The state’s new auto sales regulation was written by the California Air Resources Board (CARB) and introduced to the public via a news conference Wednesday. It will require that all new passenger vehicles reach a zero greenhouse gas emissions target by 2035, effectively requiring California drivers to opt for electric cars (or buy a gas vehicle out of state). Legislators set two deadlines along the way: by 2026, 35 percent of new vehicles must produce zero emissions. In 2030, that number jumps to 68 percent. The regulation leaves a little bit of wiggle room for plug-in hybrids, which can make up a maximum of 20 percent of new car sales after 2035. Eligible hybrids will need to be capable of running at least 50 miles on batteries before using gas. Used car sales will be unaffected.
The regulation is expected to cut California’s greenhouse gas output in half by 2040. Prior to that, it’ll reduce the presence of smog-forming nitrogen oxides by at least 25 percent.

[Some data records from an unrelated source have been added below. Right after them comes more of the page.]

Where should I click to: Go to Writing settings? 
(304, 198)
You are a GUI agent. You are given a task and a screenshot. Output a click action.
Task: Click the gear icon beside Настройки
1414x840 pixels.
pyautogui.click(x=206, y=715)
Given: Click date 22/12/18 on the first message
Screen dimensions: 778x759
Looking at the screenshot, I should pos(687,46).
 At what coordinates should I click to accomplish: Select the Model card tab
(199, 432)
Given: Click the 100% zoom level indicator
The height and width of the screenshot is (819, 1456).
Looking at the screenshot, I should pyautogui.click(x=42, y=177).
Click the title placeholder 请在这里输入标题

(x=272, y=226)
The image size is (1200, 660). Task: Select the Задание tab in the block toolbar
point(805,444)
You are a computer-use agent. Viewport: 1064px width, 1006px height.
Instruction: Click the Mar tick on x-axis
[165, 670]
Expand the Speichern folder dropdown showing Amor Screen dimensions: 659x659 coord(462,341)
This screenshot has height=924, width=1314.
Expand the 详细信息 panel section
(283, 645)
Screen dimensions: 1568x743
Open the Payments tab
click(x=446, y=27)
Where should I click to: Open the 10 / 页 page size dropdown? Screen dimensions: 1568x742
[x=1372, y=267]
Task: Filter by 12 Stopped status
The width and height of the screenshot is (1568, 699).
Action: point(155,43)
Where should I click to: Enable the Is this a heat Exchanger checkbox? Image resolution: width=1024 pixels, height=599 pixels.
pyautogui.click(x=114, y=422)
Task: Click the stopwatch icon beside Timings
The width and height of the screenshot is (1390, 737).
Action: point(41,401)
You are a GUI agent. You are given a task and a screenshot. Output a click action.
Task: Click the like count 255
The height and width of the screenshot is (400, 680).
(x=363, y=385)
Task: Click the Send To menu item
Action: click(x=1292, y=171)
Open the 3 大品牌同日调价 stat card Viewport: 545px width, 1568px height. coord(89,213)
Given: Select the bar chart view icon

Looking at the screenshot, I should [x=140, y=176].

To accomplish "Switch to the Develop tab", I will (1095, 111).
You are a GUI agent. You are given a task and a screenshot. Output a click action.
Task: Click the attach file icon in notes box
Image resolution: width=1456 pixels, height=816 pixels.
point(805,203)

“The climate crisis is solvable if we focus on the big, bold steps necessary to stem the tide of carbon pollution,” Governor Gavin Newsom said Wednesday during the news conference. “California now has a groundbreaking, world-leading plan to achieve 100 percent zero-emission vehicle sales by 2035. It’s ambitious, it’s innovative, it’s the action we must take if we’re serious about leaving this planet better off for future generations.”
The final step in cementing the new regulation is to send it to the Environmental Protection Agency (EPA), where it’s expected to be signed without issue. Though California is allowed the unique ability to regulate car sales in a way no other state can, other states, like New York, New Jersey, and Washington, are expected to follow California’s lead as closely as they can.
The restrictions will no doubt have some drivers upset over the loss of their favorite gas-powered models, but if capitalism truly drives innovation (pun not intended), automakers will find a way to bring those fan favorites back to life. In fact, they already are: Last week Dodge announced an all-electric Charger, which is expected to hit dealerships in 2024. Ford, meanwhile, is poised to put out a relatively affordable electric version of the F-150, called the F-150 Lightning; on the other end of the budget spectrum, an electric iteration of the traditionally gas-guzzling Land Rover will hit streets next year.